Hong Kong and Malaysia loans stagnate
Hong Kong’s domestic loans growth fell 1.27% YoY and grew 0.32% MoM in August. It recorded the first drop YoY in August since March 2016.
Malaysia’s domestic loans growth saw its lowest increase of 2.49% YoY in August and fell 0.16% MoM in August. This was its first drop MoM in August for the year. Notably, the Malaysian Ministry of Finance recently announced the Financial Management and Resilient Programme (URUS) for borrowers in the bottom 50% (B50) income group. Facilities to be provided include interest exemption for three months and lower instalment amounts for up to 24 months, as well as a lower interest rate, application start from 15 November 2021 till 31 January 2022.

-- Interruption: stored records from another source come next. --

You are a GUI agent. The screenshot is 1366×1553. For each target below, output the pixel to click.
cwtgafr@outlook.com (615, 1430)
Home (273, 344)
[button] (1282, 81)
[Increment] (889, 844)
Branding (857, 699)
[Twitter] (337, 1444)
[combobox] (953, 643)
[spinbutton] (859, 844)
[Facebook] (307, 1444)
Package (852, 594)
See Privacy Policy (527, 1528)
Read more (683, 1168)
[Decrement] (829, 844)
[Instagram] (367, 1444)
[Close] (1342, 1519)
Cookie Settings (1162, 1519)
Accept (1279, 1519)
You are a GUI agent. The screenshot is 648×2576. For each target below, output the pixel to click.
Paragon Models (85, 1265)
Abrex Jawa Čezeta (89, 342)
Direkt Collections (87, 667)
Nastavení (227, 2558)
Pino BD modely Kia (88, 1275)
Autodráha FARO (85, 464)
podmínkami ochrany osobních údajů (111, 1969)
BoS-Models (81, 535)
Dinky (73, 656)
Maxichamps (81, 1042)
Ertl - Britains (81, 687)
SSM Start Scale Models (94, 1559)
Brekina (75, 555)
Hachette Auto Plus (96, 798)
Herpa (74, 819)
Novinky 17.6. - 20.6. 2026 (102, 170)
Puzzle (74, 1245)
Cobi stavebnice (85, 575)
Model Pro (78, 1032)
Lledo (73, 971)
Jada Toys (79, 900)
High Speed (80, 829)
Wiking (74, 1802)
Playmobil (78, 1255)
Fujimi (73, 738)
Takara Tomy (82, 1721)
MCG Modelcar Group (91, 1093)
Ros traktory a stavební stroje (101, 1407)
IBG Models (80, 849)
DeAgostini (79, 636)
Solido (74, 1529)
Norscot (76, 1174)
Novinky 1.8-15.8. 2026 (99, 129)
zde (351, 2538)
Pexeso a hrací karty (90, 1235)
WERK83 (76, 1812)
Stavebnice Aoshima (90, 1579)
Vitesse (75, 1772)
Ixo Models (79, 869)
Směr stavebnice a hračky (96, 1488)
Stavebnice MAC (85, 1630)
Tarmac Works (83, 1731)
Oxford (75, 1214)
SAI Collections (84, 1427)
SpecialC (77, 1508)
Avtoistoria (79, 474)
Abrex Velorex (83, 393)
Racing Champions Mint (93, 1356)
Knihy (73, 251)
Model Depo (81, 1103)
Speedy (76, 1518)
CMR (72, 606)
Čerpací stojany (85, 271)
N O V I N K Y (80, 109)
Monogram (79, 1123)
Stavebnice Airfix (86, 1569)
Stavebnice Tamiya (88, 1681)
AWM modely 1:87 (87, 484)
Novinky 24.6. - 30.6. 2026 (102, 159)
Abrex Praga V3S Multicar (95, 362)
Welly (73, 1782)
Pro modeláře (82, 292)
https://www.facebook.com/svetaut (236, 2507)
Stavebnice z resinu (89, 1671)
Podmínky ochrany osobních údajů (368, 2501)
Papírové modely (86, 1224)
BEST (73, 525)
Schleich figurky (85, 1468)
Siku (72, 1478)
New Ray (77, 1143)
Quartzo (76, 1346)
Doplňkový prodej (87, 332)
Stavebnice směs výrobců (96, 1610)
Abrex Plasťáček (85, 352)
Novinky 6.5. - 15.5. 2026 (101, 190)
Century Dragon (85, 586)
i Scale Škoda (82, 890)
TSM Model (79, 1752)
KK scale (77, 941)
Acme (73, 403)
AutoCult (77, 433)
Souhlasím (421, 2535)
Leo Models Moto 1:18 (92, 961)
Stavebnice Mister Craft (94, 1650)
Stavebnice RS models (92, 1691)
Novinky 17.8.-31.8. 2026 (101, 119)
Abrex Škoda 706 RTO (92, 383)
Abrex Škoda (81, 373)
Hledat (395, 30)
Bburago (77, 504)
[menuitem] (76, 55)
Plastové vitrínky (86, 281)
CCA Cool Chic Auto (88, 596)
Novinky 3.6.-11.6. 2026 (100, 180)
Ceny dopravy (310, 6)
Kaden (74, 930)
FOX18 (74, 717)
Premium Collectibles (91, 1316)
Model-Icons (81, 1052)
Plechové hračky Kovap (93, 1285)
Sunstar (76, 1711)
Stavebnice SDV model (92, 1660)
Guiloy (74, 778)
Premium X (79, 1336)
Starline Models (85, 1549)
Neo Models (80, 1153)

Volatility rose as Singapore enter the Stabilisation Phase
Preliminary SDAV for October increased 8% YoY to $1,143mn (Figure 6), as Singapore tightened COVID-19 restrictions and community cases continued to rise. VIX averaged 17.9 in October, down from 19.8 in the previous month but a surge in Covid-19 cases community cases caused it to remain high.
Likewise, the top five equity index futures turnover saw an increase of 9.9% YoY in October to 13.2mn contracts (Figure 8) mainly supported by higher trading volumes of its FTSE China A50 Index Futures and its FTSE Taiwan Index Futures. Notably, Nifty 50 Index Futures increased 6% MoM to 2.3mn while FTSE China A50 Index Futures contracted 21.4% MoM to 7.3mn.
Foreign exchange trading on the SGX increased 3% YoY to 2.3mn contracts in September. China’s economic rebound continued to spur strong institutional demand for risk management of the renminbi (RMB). Reflecting this, SGX’s USD/CNH Futures jumped 15% YoY to 921,663 contracts. Month-end open interest in this contract, the world’s most widely-traded international RMB futures, increased 5% YoY to US$91.9bn.
HKEX launches MSCI China A50 Connect Index futures
On 18 October 2021, HKEX launched its China A50 Connect futures contract, which is based on the the MSCI China A 50 Connect Index, which selects 50 names from among the largest stocks listed in Shanghai and Shenzhen available via Stock Connect. It includes China’s top liquor maker Kweichow Moutai, electric car battery maker Contemporary Amperex Technology and solar panel materials maker LONGi Green Energy Technology. This new futures contract is a direct competitor to SGX’s existing FTSE China A50 Index futures which accounted for approximately 10% of SGX’s total revenues and 29% of derivatives revenue for FY21.
Maintain OVERWEIGHT. We remain positive on banks. Banks traded above 1.4x P/B over the last five years and are currently close to or below our P/B targets. Our price targets are supported by improving ROEs as allowances reverse in FY21e. With total allowance coverage being over 30% above the MAS’ regulatory limit, we believe there is further room for GP reversions in 2021. This would boost earnings.
We also believe Singapore banks could pay special dividends when the macroeconomic outlook stabilises. Capital ratios of 14.2–17.5% are higher than the banks’ optimal operating range of 12.5–13.5%. This is supportive of more aggressive capital optimisation. We believe the banks will also look for M&A opportunities with their excess capital.